Hardware Triggering and Intelligent Workflow Guidance

The ECLIPSE Ti2’s hardware-triggering capabilities enhance high-speed imaging applications by allowing for precise synchronization between the microscope and external devices, such as cameras and light sources. Additionally, the microscope’s intelligent functions guide users through imaging workflows and automatically record the status of each sensor during acquisition, providing quality control for imaging experiments and enhancing data reproducibility.

Quantifiable Metrics for Microscope Performance and Image Quality

Inverted microscopes like the Olympus IX83 and Nikon ECLIPSE Ti2 can provide a range of quantifiable metrics to ensure the quality and reliability of microscope performance and image data. These metrics include:

Resolution

The lateral and axial resolution of a microscope can be characterized using a point spread function (PSF), which measures the response of the microscope to a point source of light in the x, y, and z dimensions. The PSF can be used to calculate the Rayleigh criterion for the microscope’s resolution, which is given by the formula:

$d = 0.61 \lambda / NA$

where $d$ is the minimum resolvable distance, $\lambda$ is the wavelength of the light, and $NA$ is the numerical aperture of the objective lens.

Field Illumination

Field illumination determines the intensity quantification over the whole field of view of the system, which is crucial for tile-scan reconstructions and preventing inhomogeneous sample bleaching. Uniform field illumination can be achieved through careful alignment of the illumination system and the use of appropriate condenser lenses.

Coregistration

Coregistration characterizes the chromatic mismatch between different color channel images of the same fluorescent emitter in the x, y, and z directions. This is important for accurate multi-color imaging and quantitative analysis of co-localized signals.

Illumination Power Stability

Illumination power stability at different time scales determines the reproducibility and quantification of the experiment. Fluctuations in illumination power can lead to artifacts and inconsistencies in the acquired data, so it is essential to monitor and maintain stable illumination throughout the imaging process.

Stage Drift and Positioning Repeatability

The imaging quality depends on the stability of the sample in x, y, and z, which can be characterized by drift monitoring and stage positioning repeatability. Excessive drift or poor stage positioning can compromise the quality of the acquired images and the reliability of the experimental results.

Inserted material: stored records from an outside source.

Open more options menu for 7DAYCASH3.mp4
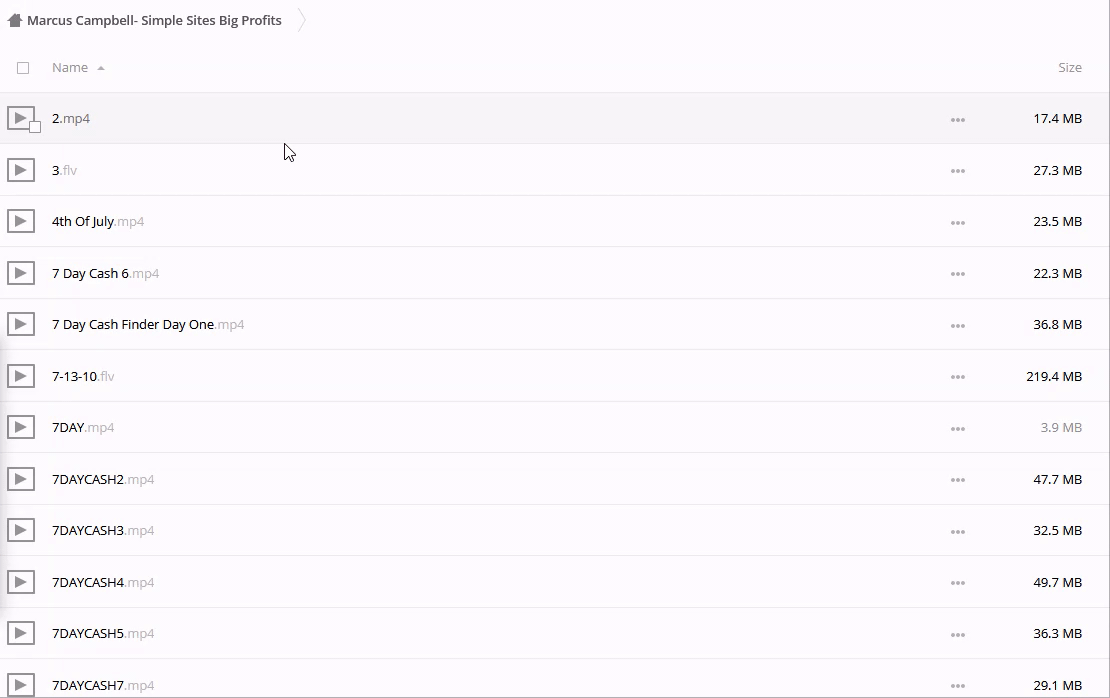 click(957, 531)
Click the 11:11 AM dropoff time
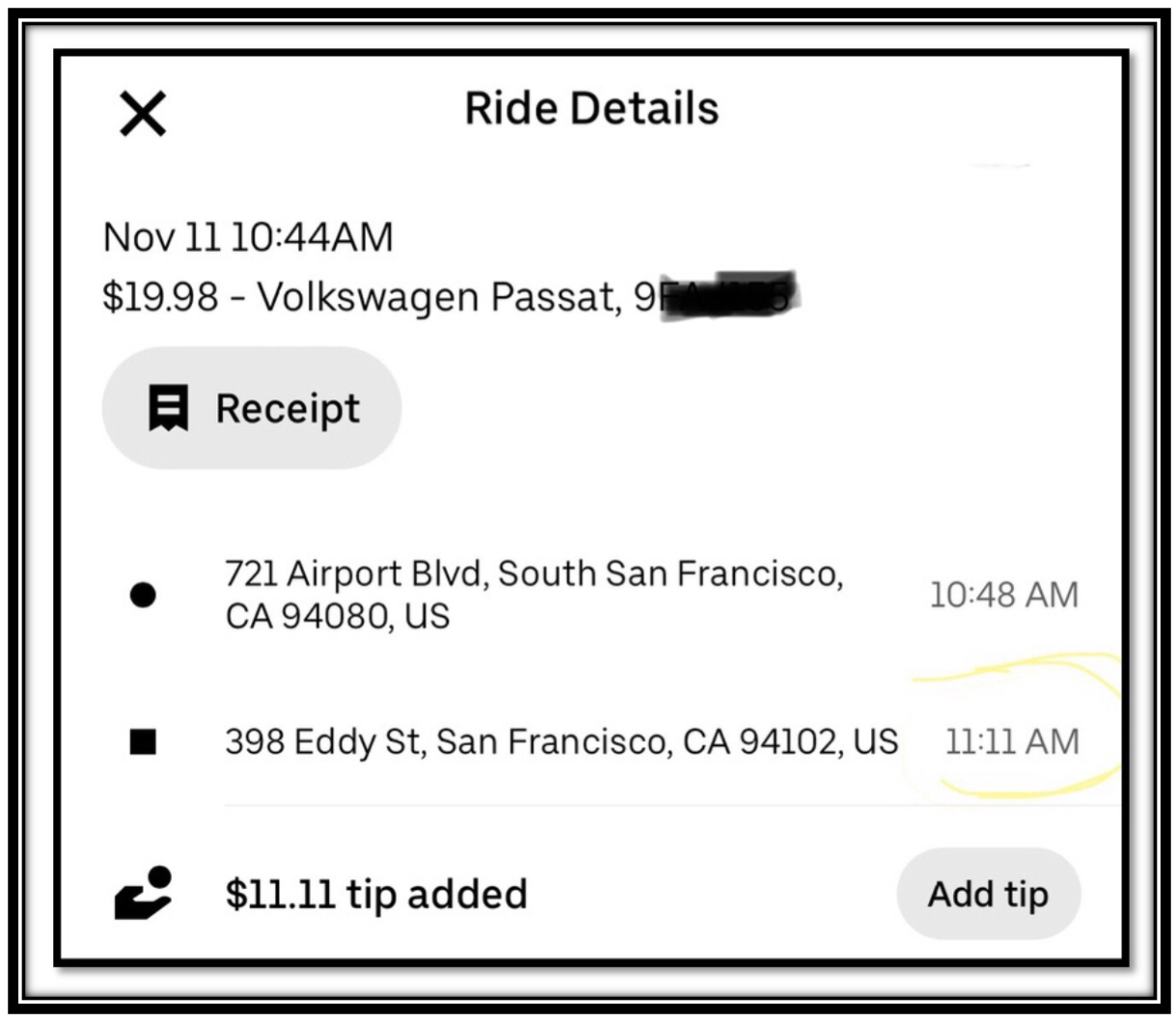This screenshot has height=1022, width=1176. coord(1012,742)
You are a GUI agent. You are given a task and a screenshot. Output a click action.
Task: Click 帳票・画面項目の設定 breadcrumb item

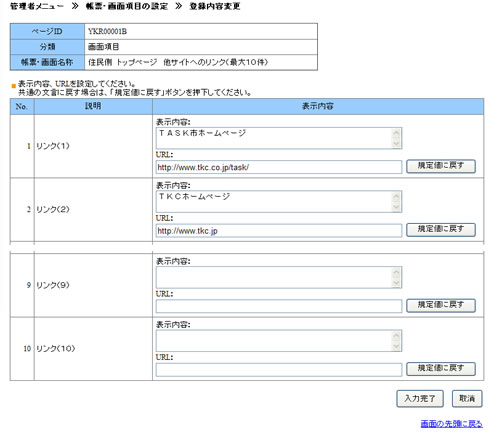[127, 6]
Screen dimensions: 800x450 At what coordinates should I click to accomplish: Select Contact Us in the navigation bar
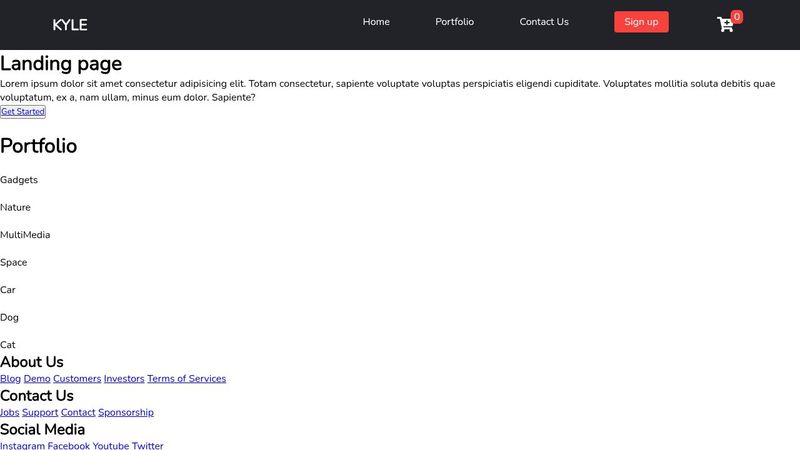(544, 22)
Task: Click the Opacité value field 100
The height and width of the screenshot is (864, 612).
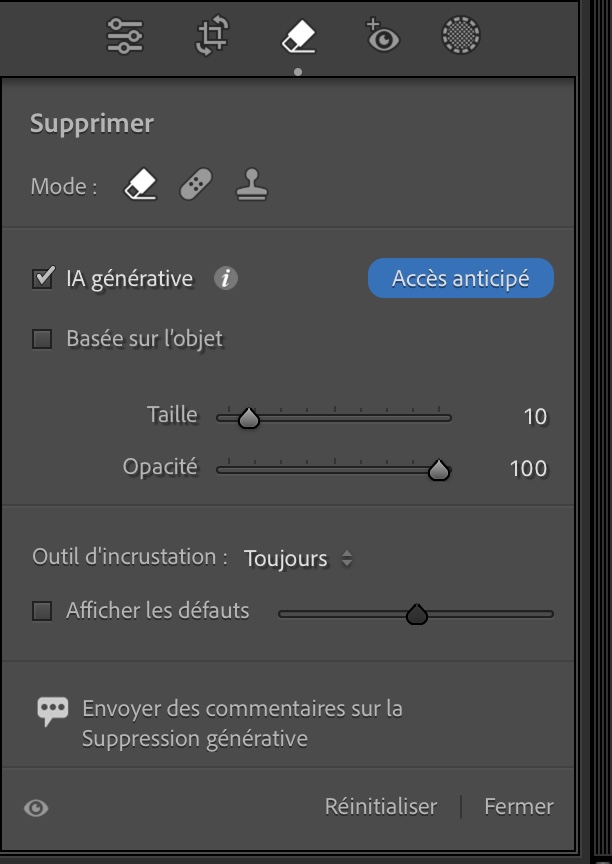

Camera Sensor Noise and Offset

The noise and offset characterization of the camera sensor influences quantification, especially for weak signals. Proper characterization of the camera’s performance is crucial for accurate intensity measurements and signal-to-noise ratio calculations.

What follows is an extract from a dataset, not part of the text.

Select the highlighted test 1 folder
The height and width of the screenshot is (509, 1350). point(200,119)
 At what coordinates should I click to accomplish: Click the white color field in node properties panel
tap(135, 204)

By understanding and monitoring these quantifiable metrics, physics students and researchers can ensure the quality and reliability of their microscope-based experiments, leading to more robust and reproducible results.

Conclusion

Inverted microscopes like the Olympus IX83 and Nikon ECLIPSE Ti2 offer advanced imaging capabilities and a range of quantifiable metrics for ensuring the quality and reliability of microscope performance and image data. These microscopes are suitable for various research applications, including live cell imaging, high-content applications, confocal and super-resolution imaging, and laser applications. By mastering the technical details and quantifiable metrics of these inverted microscopes, physics students can unlock the full potential of these powerful imaging tools and conduct cutting-edge research in their field.

References:

  1. Huisman, M., Hammer M., Rigano A., Farzam F., Gopinathan R., Smith C., Grunwald D., Strambio-De-Castillia C. (2022). Quality assessment in light microscopy for routine use: Tools, acquisition protocols, and automated analysis methods to assess quality control metrics for light fluorescence microscopy. NCBI.
  2. Olympus Life Science. (2013). IX83 Inverted Microscope.
  3. Nikon Instruments. (n.d.). ECLIPSE Ti2 Series | Inverted Microscopes.
  4. Zeiss Microscopy. (n.d.). Axio Observer 7 – Inverted microscopes.